A Gradient Descent Approach to Large-Scale Shared Response Modeling for fMRI Analysis

Abstract

As neuroscience research continues to expand its use of machine learning as a critical tool for understanding the functions of the human brain, it becomes increasingly important to generate computationally efficient solutions for working with imaging data. We specifically choose to focus on efficiencies with multi-dataset, multi-subject functional magnetic resonance imaging (fMRI) data, because multi-subject fMRI data lends itself best to making generalizable claims about human cognition. The shared response model (SRM) is one effective framework that analyzes fMRI data of subjects exposed to various stimuli. It is a method that aligns fMRI responses from different brains in a common, information space. SRM works especially well for small datasets. However, with large datasets that have multiple stimuli, multiple runs, and shared participants, fitting SRM becomes difficult because of the high amounts of memory and computational power needed.

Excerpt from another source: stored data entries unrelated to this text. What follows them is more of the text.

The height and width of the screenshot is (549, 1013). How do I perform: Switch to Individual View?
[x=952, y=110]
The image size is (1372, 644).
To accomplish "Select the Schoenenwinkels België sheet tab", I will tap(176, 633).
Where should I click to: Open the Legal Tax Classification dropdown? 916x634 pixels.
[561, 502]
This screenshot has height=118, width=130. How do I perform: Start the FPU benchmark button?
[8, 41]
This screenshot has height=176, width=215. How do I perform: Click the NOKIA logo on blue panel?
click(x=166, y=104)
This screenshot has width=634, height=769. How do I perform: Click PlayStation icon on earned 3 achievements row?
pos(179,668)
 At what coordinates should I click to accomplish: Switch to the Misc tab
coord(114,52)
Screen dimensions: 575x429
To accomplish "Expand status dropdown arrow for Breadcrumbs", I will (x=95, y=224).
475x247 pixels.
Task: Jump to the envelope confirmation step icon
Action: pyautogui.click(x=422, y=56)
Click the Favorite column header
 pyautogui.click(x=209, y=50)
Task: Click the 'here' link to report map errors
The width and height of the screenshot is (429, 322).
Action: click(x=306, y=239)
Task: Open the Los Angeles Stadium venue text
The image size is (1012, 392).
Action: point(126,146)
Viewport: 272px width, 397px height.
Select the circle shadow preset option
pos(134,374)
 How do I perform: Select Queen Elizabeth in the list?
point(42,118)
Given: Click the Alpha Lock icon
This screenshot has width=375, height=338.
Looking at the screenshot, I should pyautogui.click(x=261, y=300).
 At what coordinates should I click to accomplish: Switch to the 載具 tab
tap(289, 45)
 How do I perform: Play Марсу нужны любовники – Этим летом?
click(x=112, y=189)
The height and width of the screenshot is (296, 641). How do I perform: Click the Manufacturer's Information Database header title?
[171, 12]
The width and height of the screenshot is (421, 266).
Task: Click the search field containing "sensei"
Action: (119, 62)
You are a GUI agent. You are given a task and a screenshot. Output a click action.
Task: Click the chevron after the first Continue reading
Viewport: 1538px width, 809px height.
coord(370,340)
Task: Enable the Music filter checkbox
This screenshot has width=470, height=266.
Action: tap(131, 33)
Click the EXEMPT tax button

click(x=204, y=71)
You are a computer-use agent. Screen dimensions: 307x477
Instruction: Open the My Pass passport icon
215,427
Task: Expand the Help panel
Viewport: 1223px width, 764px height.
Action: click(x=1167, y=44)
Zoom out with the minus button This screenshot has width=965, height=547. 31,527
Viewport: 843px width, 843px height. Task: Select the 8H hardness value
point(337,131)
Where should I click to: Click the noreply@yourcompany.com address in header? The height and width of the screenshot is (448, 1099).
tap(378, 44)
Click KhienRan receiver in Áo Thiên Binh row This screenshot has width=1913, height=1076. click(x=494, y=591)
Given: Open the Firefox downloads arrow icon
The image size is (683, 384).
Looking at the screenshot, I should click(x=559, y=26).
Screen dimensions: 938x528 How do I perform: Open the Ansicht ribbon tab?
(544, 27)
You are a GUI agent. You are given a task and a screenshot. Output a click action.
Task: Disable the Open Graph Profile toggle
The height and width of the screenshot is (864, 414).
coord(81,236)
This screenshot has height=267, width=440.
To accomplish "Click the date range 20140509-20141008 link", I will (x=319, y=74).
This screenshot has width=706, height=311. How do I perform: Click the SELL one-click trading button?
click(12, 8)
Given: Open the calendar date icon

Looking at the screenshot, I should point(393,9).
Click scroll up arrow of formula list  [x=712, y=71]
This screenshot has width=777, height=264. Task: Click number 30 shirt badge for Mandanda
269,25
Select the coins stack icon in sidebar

In previous work, it was identified that the bottleneck of computational efficiency in SRM is with a specific calculation performed: singular value decomposition (SVD). In this work, we implement and test a mathematical methodology that works around this bottleneck computation in the current implementation of SRM. The aim of this thesis is to replace the SVD computation with an alternative approach that uses optimization by balance-regularized gradient descent. We will perform a number of experiments evaluating the models we propose against the SRM benchmark model. We ultimately conclude that the two models we present have high scalability as compared to the benchmark model while maintaining competitive accuracy.